## Passage given

[start]

# Haggle at renewal or switch to a bundle with UPC and you may get a cheaper rate.



## Frank (8 Sep 2011)

UPC bundle offers 

50 MB broadband 
phone freetime world 
Digital tv + not sure about dvr

all for 75

I have 

25 MB 
Phone freetime world
digital tv+ with dvr 

all for 86.80

Am I missing something here?
Other than an extra 12 quid.


----------



## GuitarDave (9 Sep 2011)

Definitely not missing anything....My own bill is actually DECREASED when I apply for the phone to go with my current tv and broadband package...


----------



## peteb (9 Sep 2011)

your problem is that when you ring sales they can't actually put you onto that package because you already have all 3 services.  You need to ring the loyalty deparment and ask them nicely if they will allow you onto that product! Not kidding! This is what i was told when i rang last week about something similar.  061-272190 is the number.


----------



## Newbie! (9 Sep 2011)

Our modem died last week. We ahve been with UPC for 7 years but we bought our own modem when we first joined them. We decided it would be easier to buy the modem from them as they dont support ones you buy yourself. I called them and asked to buy one and was told that only new customers could have a modem. I wanted to buy it, not get it for free. Anyway, I was told to call customer loyalty so I did and told them that i would just close the account if they couldnt help. They laughed and told me 'of course' I could buy a modem from them. Alot of needless jumping through hoops!


----------



## Frank (9 Sep 2011)

Rang UPC 

They changed me to the bundle from next month 
New modem in the post for some reason leaves me a working wireless router.
I will now have 50 MB BB 
same phone same tv for 12 yoyo's less a month.

I have to stick with them for 12 months but had no plans to move anyway.

Can we suggest this other forum members Admins.

Well worth a 10 min phone call.


----------



## BOXtheFOX (11 Sep 2011)

I presently have broadband with Eircom.  Paying separately for this. Basic package.
I also have landline phone with Eircom. Hardly any usage. All in about €35 per month.
I have separately basic T.V with UPC. About €30 per month.

[end]

Entries for locating text and elements on the page
[start]

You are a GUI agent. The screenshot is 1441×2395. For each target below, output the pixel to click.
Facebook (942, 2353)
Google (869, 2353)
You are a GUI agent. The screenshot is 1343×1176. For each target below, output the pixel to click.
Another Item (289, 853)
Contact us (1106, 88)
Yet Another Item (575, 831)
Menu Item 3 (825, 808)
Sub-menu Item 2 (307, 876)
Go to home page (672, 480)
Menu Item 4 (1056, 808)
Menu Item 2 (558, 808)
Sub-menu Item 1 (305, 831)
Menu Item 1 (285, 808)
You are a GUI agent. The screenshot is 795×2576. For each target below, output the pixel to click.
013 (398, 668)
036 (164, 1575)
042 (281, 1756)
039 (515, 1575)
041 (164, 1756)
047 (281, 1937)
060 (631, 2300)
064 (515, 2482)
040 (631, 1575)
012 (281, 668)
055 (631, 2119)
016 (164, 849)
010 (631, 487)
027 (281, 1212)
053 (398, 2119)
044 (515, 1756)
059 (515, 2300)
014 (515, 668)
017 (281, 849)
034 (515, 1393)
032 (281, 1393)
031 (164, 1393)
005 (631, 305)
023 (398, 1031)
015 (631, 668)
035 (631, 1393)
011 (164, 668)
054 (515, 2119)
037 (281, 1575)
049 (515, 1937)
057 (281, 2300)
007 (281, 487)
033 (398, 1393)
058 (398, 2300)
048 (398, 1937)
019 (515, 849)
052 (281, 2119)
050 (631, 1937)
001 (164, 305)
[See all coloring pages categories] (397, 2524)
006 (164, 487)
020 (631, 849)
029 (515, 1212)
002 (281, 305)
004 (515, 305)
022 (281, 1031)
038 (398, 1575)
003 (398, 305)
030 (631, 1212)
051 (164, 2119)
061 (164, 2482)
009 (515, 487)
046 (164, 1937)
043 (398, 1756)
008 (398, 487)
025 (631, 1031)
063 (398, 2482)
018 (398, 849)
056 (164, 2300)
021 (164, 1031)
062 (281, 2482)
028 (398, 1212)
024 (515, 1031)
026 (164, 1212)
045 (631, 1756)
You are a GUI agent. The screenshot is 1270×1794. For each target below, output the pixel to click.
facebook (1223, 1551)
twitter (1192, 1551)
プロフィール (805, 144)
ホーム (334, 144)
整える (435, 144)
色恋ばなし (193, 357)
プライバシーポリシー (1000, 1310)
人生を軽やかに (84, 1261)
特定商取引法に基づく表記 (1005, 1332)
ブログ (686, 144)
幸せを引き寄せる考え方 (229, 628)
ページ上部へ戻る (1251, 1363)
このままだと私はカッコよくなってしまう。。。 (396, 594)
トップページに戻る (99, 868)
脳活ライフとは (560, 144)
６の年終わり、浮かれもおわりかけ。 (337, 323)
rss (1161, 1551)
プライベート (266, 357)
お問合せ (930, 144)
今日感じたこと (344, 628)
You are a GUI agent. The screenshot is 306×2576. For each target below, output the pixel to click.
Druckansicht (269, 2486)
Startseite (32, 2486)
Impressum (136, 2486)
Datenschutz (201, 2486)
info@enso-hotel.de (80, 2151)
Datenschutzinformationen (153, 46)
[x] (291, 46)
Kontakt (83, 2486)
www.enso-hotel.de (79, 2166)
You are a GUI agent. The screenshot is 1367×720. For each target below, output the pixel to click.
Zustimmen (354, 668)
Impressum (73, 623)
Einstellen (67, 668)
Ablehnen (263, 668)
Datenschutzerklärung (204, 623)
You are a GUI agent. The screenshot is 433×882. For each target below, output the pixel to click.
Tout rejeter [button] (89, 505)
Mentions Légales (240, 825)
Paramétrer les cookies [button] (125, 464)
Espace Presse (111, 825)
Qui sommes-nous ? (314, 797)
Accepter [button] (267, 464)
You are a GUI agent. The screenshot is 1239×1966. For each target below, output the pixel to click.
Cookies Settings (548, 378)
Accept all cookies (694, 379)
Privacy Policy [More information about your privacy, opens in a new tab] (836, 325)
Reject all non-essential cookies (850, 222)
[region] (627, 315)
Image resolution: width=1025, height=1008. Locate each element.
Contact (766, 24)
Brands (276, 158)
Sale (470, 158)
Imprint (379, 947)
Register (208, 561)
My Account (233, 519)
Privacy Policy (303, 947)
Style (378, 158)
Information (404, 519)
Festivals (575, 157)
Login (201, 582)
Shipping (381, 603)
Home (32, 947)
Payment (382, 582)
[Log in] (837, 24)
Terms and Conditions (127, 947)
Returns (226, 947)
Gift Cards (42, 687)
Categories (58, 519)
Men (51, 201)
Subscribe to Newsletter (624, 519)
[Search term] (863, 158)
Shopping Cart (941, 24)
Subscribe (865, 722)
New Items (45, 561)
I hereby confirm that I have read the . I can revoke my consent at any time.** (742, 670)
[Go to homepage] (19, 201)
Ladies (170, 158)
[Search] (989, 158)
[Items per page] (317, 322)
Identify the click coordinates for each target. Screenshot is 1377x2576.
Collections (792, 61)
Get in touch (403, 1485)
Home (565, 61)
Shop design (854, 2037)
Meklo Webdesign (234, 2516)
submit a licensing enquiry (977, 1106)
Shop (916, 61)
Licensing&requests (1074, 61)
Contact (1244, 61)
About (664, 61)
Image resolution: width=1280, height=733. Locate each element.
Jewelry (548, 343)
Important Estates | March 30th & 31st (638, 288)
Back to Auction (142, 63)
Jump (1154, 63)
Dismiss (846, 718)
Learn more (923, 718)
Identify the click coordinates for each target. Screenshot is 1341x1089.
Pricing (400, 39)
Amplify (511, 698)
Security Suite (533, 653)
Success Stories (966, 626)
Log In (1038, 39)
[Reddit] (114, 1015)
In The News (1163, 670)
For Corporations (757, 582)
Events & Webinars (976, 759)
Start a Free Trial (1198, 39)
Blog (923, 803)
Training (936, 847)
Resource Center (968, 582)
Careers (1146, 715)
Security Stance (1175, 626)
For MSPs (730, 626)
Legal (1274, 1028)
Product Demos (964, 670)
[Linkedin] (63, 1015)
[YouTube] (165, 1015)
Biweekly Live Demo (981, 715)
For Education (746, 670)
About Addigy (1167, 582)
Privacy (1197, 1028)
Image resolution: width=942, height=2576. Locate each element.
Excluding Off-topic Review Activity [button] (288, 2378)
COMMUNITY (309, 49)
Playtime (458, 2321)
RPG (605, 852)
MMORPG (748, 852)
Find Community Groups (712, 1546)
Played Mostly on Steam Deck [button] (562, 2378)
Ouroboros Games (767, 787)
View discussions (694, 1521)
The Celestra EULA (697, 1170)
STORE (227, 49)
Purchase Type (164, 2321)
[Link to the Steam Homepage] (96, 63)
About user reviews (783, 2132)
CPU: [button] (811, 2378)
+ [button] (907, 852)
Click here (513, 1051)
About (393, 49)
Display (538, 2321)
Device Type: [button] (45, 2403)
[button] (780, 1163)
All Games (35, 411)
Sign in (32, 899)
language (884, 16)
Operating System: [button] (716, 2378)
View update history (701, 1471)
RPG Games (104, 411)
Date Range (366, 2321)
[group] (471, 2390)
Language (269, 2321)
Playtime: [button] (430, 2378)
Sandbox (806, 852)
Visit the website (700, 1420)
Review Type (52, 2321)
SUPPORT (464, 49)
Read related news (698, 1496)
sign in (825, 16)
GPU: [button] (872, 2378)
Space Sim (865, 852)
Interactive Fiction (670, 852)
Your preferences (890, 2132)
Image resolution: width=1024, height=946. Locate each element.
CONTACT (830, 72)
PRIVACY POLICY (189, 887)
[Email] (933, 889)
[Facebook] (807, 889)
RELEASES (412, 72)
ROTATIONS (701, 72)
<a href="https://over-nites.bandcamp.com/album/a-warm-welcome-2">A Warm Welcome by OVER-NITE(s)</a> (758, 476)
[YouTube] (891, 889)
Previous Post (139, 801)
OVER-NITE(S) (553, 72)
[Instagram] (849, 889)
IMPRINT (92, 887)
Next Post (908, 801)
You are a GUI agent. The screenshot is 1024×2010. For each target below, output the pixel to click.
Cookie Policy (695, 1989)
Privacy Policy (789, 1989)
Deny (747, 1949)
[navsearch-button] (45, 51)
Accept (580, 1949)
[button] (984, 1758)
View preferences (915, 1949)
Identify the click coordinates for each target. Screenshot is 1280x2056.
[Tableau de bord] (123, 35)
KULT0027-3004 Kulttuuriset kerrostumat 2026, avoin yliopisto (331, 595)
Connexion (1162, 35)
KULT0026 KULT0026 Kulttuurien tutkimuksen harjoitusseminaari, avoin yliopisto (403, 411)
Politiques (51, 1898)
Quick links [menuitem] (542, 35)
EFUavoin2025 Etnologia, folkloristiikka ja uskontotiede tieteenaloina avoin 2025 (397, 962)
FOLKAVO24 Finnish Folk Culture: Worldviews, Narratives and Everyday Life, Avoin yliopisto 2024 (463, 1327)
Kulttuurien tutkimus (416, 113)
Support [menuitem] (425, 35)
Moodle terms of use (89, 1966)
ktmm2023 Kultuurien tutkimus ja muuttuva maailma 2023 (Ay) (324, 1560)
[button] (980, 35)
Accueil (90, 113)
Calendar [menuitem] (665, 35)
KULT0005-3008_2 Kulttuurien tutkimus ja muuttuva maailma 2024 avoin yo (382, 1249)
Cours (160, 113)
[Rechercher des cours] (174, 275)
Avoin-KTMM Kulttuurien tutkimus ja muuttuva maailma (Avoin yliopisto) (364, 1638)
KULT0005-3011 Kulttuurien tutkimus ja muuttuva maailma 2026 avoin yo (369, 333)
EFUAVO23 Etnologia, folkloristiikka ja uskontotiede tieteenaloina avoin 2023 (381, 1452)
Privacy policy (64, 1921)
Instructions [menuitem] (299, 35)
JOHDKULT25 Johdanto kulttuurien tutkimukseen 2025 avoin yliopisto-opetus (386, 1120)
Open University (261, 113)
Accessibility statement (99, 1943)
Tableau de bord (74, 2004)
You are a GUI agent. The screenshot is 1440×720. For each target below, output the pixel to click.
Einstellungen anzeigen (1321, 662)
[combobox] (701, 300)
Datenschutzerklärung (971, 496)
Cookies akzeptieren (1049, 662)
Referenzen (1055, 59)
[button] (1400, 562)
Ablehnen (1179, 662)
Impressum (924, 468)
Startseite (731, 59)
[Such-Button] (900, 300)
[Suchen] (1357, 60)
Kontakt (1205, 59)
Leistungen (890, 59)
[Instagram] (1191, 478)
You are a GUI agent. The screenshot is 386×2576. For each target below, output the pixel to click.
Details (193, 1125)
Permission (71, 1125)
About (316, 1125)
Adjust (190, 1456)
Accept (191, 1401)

[end]

## What the task requires
In the UPC bundle thread, how long does Frank have to stay with UPC after being moved to the bundle? Rely solely on the UPC bundle thread and not on the material.

## Finished task
12 months.